■ Instructions to follow:
Copy out the lines below that hold the word "toolbar".

■ Working data:
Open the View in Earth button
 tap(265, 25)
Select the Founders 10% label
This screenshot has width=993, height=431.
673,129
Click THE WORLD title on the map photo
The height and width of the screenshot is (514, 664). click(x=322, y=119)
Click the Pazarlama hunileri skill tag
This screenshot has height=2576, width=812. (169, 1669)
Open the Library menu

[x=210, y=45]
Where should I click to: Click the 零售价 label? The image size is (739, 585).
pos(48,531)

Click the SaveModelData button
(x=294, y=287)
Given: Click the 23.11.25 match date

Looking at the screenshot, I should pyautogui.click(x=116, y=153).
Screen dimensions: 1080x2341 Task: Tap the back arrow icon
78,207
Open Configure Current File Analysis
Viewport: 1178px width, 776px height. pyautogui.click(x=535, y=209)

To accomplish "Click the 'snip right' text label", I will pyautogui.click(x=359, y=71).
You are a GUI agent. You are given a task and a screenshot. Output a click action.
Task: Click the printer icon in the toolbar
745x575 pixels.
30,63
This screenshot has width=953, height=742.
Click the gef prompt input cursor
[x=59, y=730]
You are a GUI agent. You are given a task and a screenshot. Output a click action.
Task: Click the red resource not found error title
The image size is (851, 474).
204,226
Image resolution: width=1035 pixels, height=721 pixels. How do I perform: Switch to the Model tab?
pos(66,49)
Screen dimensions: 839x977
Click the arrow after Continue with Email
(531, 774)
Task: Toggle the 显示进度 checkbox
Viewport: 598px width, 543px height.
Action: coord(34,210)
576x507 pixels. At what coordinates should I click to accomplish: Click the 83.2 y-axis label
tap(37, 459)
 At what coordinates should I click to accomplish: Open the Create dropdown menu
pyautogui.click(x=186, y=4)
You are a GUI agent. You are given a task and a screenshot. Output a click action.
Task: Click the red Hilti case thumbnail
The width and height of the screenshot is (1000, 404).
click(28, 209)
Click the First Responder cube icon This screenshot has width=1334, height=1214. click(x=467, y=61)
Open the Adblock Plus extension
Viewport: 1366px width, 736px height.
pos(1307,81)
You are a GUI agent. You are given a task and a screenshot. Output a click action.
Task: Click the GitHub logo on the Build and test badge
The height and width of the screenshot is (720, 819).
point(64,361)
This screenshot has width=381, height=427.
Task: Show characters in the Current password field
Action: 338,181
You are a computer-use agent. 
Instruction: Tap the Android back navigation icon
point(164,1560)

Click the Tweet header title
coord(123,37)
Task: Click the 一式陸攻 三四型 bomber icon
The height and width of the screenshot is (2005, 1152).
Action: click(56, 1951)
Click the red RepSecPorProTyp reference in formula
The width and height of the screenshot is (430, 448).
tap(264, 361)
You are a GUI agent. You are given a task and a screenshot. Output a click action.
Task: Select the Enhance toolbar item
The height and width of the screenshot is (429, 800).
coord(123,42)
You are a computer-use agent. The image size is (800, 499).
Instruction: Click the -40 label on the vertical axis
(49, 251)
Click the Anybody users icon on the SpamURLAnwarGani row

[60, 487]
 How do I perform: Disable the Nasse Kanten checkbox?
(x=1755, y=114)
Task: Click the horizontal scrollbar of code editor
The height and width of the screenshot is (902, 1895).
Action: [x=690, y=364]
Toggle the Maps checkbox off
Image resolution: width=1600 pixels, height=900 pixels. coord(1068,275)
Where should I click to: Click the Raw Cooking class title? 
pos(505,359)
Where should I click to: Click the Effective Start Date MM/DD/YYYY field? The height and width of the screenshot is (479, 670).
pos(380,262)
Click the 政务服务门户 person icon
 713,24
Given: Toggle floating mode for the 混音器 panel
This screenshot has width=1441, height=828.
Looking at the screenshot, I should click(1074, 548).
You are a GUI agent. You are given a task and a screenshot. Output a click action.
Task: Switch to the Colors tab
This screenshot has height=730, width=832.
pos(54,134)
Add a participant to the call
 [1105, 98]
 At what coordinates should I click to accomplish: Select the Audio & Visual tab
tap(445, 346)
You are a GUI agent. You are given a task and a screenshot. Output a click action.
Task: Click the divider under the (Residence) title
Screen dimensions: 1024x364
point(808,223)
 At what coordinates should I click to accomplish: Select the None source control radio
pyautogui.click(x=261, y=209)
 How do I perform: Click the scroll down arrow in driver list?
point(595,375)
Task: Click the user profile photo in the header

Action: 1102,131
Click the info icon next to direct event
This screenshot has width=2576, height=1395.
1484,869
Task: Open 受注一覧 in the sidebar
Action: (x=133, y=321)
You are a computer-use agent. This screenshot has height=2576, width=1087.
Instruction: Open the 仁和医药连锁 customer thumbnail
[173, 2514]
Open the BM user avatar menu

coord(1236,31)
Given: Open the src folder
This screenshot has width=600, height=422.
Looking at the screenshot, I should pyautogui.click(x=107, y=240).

■ The answer:
Task: Click the printer icon in the toolbar
Task: Select the Enhance toolbar item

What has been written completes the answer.